In Massachusetts, Tireless Historian Links Dallas's Distant Past With the Present
Using the original Unfair Park items -- featuring newsies Louis Shuman and his 11-year-old brother and cotton mill workers Rosy Phillips and her brother Exie -- Manning went back to the Library of Congress's archives and pulled all the Hine photos featuring Dallas child workers. He then began sifting through old Census records, online grave-site finders, yellowed obits and any other official doc he could get his hands on -- no easy task, given the fact Hine misspelled some of the names during the course of his research and got some of the ages wrong. (For instance, newsies Louie and Rudy Kartis were actually Rudolph L. Kartous and Louis J. Kartous -- sons of Tony and Fannie Katrous, Manning discovered, immigrants who arrived in the U.S. from either Hungary or Czechoslovakia in 1909.)

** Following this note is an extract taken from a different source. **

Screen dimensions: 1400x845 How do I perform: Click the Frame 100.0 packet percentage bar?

As a result, not only does he offer more information about the kids in those pictures -- but, in the case of Rosa "Rosy" Mae Phillips, he found her daughter. Amazing stuff. He's constantly updating his efforts here: "Tracking Down the Dallas Newsies."

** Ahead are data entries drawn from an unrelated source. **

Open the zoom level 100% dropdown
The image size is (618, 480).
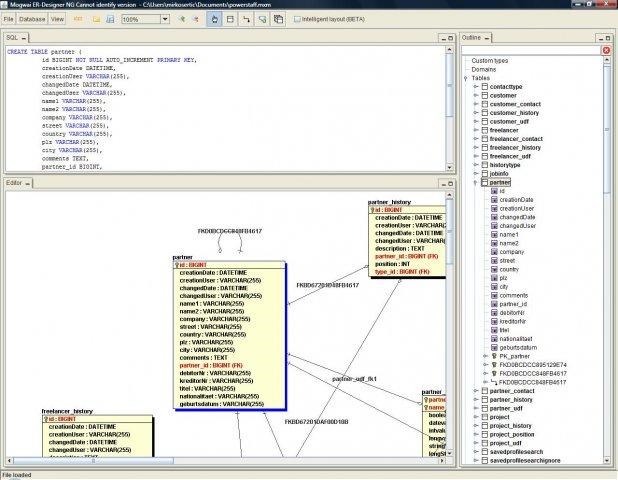point(163,19)
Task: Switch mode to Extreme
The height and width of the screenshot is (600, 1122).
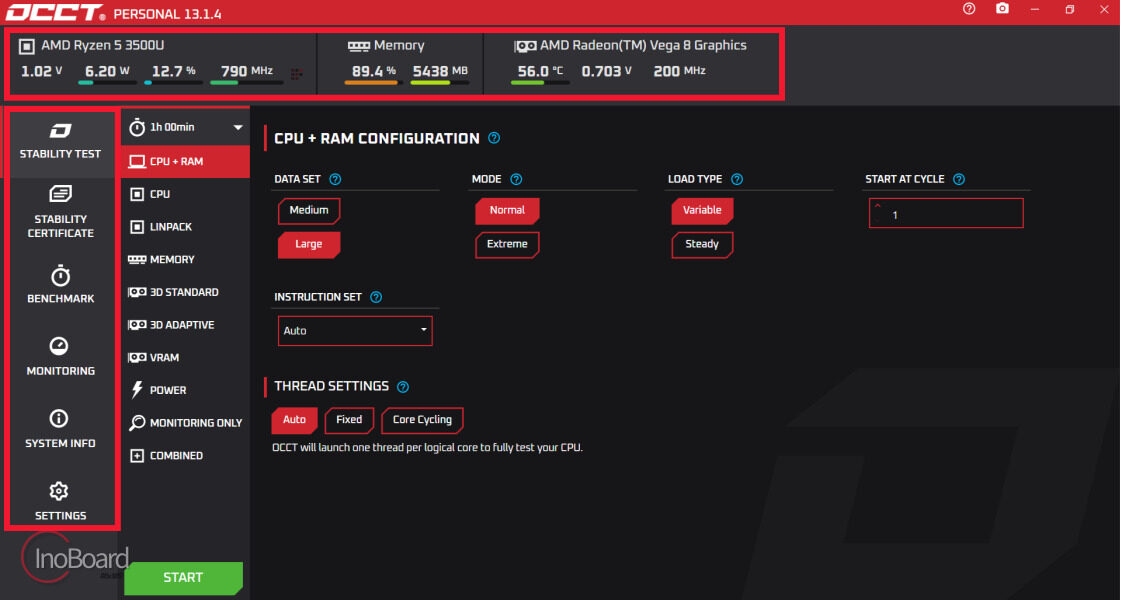Action: (507, 245)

We've been exchanging e-mails for several days, and when I told him yesterday how astounded, impressed and moved I was by his efforts to reconnect our city's distant past with the present, this is what he wrote back:
I am so grateful for this opportunity. I had no idea that I would be so successful. It's the most rewarding work I have ever done. The most amazing thing is that most descendants haven't seen the photos, so it's a huge deal for them to see their parents or grandparents as children.